(Glue-2311) Hadoop Prerequisites

High-level summary of necessary steps (more details can be found in the following documentation):

SAP Basis/Infrastructure tasks:

SAP Basis team:

  1. Create directories on each SAP application server:

    1. /sapmnt/<SID>/global/security/dvd_conn/hive

    2. /sapmnt/<SID>/global/security/dvd_conn/impala

  2. Upload the latest JDBC drivers for Hive and Impala to respective directories on each SAP application server:

    1. for Hive: /sapmnt/<SID>/global/security/dvd_conn/hive

    2. for Impala: /sapmnt/<SID>/global/security/dvd_conn/impala

  3. Upload files provided by the Hadoop team to directory /usr/sap/<SID>/global/security/dvd_conn:

    1. <SID>.keytab

    2. krb5.conf

    3. jssecacerts

  4. Upload .pem certificates for HttpFS/WebHDFS to STRUST.

  5. Enable HTTPS service in ICM.

  6. Create RFC destination for communication with HttpFS/WebHDFS service.

  7. Set parameter ict/disable_cookie_urlencoding (to 1 or 2 dependent on SAP kernel release).

  8. Deploy SNP Java Connector .

    1. Create SNP_JAVA_CONN RFC:

      1. Connection type: TCP/IP Connection

      2. Activation type: Registered Server Program

      3. Fill in the Program ID for example: SNP_JAVA_CONN

    2. Create Technical SAP user for ABAP->JCO RFC Communication:

      1. In transport, you are provided with a template role with name /DVD/JCORFC (if you will use this role, please do not forget to generate the role in transaction PFCG)

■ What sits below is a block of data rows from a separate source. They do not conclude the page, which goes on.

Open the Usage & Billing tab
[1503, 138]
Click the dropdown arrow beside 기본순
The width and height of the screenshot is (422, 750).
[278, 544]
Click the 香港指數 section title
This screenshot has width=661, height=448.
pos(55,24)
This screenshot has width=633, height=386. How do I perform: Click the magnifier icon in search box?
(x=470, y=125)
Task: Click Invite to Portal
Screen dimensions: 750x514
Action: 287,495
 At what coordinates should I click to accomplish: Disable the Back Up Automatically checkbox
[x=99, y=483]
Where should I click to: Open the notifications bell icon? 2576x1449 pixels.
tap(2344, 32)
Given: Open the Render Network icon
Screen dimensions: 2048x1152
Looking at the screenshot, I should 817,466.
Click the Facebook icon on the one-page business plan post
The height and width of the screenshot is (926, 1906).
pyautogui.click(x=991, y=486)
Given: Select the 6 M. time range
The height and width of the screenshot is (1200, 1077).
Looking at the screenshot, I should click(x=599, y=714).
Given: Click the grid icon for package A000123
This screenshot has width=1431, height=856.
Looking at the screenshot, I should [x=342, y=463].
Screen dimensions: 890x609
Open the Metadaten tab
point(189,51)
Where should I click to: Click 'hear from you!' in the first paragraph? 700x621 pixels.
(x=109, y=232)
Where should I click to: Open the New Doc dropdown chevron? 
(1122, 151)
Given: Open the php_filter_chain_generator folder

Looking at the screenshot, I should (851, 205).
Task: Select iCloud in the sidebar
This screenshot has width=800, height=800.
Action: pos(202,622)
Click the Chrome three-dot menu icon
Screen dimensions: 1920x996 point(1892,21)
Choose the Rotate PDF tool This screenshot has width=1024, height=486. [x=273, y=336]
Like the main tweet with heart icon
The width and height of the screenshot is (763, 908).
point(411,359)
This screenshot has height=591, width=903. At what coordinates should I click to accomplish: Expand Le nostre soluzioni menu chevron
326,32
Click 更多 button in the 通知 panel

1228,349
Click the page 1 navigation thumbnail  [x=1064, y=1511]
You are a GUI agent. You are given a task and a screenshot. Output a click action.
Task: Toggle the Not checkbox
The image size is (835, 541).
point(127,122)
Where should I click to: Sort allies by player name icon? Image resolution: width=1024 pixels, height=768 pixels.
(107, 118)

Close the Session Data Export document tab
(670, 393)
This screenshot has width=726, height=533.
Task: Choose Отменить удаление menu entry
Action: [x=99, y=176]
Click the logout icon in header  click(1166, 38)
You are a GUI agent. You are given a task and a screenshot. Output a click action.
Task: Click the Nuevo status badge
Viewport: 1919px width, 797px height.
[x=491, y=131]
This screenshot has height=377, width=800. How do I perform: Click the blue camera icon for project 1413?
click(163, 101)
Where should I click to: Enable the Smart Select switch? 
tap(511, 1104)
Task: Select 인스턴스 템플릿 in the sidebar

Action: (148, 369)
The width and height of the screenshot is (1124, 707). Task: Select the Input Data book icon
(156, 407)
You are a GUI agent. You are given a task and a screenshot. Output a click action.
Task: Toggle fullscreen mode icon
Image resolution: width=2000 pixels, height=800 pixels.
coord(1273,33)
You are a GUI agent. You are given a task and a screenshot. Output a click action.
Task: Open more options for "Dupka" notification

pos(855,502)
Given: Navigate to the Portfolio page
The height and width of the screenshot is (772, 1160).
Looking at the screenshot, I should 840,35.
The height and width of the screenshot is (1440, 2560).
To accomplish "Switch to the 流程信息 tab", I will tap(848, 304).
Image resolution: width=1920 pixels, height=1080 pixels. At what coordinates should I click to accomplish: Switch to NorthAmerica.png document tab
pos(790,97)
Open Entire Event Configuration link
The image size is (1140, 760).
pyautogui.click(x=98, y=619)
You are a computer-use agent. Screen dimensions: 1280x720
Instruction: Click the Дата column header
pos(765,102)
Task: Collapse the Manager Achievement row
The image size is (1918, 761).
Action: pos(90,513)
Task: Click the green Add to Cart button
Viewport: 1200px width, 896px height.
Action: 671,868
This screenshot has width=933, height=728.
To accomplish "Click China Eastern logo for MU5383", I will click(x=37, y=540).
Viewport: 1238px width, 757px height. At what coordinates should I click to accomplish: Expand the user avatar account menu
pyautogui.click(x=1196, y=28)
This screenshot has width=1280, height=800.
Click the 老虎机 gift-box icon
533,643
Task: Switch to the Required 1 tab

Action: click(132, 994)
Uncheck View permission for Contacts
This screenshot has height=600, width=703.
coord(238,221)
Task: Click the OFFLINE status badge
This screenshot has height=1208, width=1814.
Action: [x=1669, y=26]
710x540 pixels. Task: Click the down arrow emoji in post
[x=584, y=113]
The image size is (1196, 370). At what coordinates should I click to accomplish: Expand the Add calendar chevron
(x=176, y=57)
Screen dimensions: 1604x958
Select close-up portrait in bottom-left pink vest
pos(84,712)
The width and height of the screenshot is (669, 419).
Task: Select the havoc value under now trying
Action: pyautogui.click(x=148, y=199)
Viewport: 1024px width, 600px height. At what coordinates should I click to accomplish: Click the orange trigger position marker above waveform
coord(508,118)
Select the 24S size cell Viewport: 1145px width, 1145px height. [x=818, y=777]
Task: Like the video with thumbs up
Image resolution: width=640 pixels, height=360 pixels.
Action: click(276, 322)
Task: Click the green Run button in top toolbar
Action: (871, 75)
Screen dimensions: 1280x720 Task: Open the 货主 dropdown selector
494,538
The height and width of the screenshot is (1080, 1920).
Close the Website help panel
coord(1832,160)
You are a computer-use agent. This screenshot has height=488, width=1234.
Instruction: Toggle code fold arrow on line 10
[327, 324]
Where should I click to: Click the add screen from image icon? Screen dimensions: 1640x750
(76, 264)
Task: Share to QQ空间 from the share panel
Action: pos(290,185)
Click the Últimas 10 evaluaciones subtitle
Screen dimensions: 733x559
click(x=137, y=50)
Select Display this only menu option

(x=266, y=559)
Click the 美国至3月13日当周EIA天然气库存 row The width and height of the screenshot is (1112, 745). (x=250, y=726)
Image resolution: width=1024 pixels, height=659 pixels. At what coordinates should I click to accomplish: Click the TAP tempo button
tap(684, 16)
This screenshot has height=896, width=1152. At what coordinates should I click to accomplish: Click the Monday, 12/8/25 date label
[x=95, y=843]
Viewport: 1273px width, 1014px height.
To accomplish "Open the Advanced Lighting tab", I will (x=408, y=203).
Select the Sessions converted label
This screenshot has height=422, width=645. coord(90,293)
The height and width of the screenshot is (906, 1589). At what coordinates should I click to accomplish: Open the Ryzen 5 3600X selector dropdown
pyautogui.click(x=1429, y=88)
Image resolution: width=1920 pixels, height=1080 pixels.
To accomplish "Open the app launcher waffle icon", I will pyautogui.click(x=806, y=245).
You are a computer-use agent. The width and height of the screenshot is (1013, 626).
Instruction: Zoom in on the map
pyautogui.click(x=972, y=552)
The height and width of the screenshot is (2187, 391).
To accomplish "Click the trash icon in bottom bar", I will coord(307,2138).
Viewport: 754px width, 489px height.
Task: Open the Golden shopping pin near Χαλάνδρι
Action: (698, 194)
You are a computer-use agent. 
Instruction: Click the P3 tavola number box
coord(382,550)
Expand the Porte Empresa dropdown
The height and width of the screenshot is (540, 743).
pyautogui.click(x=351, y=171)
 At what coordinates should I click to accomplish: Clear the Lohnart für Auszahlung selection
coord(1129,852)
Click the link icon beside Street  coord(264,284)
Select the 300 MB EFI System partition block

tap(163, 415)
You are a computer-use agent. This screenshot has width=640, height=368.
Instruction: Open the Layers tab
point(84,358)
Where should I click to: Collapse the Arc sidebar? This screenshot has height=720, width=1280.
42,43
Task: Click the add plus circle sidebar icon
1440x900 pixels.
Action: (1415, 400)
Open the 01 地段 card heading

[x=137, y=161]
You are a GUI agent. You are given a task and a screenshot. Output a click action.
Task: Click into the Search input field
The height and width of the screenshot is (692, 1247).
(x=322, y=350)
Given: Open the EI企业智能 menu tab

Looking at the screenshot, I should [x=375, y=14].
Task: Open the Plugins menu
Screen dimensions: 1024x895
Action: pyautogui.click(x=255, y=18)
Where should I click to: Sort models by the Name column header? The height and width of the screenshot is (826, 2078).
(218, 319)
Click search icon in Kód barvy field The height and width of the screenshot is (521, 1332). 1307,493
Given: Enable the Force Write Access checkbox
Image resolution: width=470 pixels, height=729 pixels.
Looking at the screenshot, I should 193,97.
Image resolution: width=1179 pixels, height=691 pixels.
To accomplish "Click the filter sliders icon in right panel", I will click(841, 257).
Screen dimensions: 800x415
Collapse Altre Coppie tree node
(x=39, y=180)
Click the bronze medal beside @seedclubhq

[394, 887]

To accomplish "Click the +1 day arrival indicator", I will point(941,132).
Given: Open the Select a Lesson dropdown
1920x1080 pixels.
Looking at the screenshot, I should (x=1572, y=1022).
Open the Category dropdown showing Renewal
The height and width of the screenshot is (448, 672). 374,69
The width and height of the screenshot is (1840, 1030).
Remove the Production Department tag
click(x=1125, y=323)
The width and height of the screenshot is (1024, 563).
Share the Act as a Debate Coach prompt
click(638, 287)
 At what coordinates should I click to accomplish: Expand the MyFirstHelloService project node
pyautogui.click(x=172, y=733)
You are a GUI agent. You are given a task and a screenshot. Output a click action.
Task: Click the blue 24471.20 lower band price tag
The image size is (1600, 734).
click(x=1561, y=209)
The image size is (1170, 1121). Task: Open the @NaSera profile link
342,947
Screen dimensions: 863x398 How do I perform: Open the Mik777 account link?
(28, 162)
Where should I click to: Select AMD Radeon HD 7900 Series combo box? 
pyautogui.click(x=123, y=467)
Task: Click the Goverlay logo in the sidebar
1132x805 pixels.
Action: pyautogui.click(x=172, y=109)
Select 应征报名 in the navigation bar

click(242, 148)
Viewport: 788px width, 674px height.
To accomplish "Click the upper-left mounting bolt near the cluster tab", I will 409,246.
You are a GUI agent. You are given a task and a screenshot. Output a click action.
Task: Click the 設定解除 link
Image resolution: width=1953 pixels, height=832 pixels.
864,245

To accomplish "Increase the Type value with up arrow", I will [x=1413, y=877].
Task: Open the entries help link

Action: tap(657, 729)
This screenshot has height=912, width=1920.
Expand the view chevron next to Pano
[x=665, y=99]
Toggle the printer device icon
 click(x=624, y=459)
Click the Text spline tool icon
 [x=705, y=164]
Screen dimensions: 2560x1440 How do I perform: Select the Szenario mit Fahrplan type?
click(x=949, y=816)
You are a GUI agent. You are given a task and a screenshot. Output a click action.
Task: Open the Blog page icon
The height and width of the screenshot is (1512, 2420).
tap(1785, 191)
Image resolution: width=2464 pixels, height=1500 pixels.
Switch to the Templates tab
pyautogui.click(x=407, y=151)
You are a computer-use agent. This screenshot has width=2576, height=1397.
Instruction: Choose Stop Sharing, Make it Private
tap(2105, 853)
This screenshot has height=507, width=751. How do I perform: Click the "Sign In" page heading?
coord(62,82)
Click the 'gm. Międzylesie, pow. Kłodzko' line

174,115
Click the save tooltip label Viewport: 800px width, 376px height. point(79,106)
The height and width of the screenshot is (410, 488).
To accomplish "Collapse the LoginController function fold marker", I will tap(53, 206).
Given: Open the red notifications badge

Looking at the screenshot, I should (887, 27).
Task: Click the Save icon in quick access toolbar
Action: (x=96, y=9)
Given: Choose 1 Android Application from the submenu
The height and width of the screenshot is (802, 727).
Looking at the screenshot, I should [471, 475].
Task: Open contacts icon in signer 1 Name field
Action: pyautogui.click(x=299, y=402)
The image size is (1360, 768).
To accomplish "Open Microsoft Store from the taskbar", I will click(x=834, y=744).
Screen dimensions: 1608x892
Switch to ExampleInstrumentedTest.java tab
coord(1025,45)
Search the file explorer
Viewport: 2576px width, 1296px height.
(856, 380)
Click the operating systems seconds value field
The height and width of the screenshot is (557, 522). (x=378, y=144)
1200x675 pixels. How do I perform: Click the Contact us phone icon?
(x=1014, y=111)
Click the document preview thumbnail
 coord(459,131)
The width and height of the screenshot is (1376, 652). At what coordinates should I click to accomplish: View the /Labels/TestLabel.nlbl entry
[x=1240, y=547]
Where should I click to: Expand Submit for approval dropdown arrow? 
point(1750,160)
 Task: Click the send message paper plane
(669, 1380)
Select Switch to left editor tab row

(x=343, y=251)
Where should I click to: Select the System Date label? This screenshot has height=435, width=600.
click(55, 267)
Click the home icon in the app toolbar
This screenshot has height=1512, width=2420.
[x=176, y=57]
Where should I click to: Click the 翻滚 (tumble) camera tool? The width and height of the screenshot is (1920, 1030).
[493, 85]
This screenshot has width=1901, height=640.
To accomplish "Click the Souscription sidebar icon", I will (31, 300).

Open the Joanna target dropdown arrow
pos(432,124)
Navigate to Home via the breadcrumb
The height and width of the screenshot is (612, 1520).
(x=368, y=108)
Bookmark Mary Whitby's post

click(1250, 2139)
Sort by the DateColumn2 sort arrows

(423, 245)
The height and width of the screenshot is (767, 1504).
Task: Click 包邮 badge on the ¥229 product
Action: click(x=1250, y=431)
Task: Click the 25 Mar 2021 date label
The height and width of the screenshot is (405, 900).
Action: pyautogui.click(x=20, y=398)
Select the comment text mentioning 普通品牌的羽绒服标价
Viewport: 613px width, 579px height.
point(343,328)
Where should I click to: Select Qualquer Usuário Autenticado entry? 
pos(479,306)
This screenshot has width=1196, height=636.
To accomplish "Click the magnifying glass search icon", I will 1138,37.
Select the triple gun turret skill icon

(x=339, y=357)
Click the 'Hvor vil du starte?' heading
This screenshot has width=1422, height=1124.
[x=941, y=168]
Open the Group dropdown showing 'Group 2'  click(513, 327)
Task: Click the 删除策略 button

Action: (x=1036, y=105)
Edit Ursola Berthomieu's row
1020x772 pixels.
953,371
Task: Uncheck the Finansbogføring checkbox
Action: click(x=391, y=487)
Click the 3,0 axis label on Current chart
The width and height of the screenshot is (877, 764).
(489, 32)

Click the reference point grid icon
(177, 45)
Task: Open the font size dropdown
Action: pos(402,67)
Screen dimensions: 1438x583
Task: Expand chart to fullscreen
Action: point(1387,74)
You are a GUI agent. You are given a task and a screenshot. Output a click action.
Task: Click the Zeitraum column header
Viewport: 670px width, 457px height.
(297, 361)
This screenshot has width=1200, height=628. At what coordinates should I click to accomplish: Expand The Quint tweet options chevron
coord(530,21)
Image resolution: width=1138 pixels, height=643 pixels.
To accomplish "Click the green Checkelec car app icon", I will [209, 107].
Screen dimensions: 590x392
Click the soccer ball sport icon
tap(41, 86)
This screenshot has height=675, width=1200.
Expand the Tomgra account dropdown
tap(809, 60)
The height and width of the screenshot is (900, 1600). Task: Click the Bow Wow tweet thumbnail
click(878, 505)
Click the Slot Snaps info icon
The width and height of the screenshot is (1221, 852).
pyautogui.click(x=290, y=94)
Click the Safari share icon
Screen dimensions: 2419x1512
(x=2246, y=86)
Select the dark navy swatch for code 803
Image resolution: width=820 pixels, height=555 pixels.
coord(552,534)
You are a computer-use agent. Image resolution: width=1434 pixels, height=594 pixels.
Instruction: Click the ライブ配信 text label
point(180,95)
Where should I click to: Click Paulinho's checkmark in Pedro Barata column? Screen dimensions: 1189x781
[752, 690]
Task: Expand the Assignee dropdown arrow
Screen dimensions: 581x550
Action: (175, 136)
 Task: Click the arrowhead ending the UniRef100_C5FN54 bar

      2. User should be created with type System and should be assigned with role /DVD/JCORFC

    3. Grant access for external program SNP_JAVA_CONN to SAP gateway:

      1. Check SMGW > Goto > Expert Functions > External Security > Maintenance of ACL files if external programs are allowed (=* or ProgramID)

Networking team:

  1. Enable correct resolution of hostnames of Hadoop nodes and Kerberos KDC from the SAP system.

  2. Enable outbound communication from the SAP system to Hadoop services:

Port

Service

Port

Service

10000

Hive

14000

HttpFS

21050

Impala

50070

WebHDFS (may be required if HttpFS is not available)

88

Kerberos Key Distribution Center (KDC)

 

Hadoop team:

  1. Create Kerberos principal for each SAP system (<sid>hdp) and provide its keytab file to the SAP Basis team (further referred to as Hadoop technical user).

  2. Provide krb5.conf file to the SAP Basis team.

  3. Provide Java truststore (jssecacerts) from the Hadoop environment to the SAP Basis team.

  4. Provide .pem certificate of HttpFS/WebHDFS service to SAP Basis team.

  5. Create a home directory for each technical <SID>hdp user with appropriate ownership/permissions (e.g. /user/<sid>hdp)”

    1. This can be tested by: curl --negotiate -u : -k "https://<HttpFS_host_FQDN>:14000/webhdfs/v1/?op=GETHOMEDIRECTORY".

  6. Create a Hive database for each SAP system (sap<sid>).

  7. Create Sentry/Ranger policies granting full privileges to <sid>hdp user on sap<sid> database and user's HDFS directory (e.g. /user/<sid>hdp).

  8. Test access of Hadoop technical user.